Mike Cacic

Profile
- Position: Defensive tackle

Personal information
- Born: January 4, 1937 Vancouver, British Columbia, Canada
- Died: January 22, 2008 (aged 71) Surrey, British Columbia, Canada
- Listed height: 6 ft 4 in (1.93 m)
- Listed weight: 260 lb (118 kg)

Career history
- 1957–1958: BC Lions
- 1960–1967: BC Lions

Awards and highlights
- Grey Cup champion (1964); CFL All-Star (1964); 3× CFL West All-Star (1964, 1965, 1966);

= Mike Cacic =

Canadian football player (1937–2008)

Michael Nicholas Cacic (January 4, 1937 – January 22, 2008) was a former defensive lineman who played 10 years in the Canadian Football League for the British Columbia Lions from 1957 to 1967.

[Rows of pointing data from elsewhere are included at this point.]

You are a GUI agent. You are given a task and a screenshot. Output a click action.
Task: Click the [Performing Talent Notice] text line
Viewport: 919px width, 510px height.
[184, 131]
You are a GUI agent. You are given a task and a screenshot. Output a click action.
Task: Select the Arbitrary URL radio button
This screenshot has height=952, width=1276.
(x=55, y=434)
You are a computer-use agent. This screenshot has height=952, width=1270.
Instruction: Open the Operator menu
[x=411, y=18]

Michael Nicholas Cacic was born in Vancouver to Croatian emigrant parents,
Grgur Čačić and Ana Frković. Instead of college football, Cacic played in the junior league in the Lower Mainland near Vancouver, a member of the "head hunters" on defence. In his first years as a Lion, he was plagued by injuries. As a rookie in 1957, he missed the last 4 games due to an ankle injury.

In his second year, he tore ligaments in his knee and so missed the last 4 games in addition to the entire 1959 season.
However, starting in 1960, he played all 16 games for 5 out of 6 years and was a western conference all-star from 1964 to 1966. He was part of the Grey cup winning team of 1964. He retired in 1967.

At the end of his career, Cacic was named to the B.C. Lions 50th Anniversary Dream Team and the BC Lions Wall of Fame. His post football career involved working for the New Westminster, British Columbia school board. He spent most of life living in Surrey, British Columbia.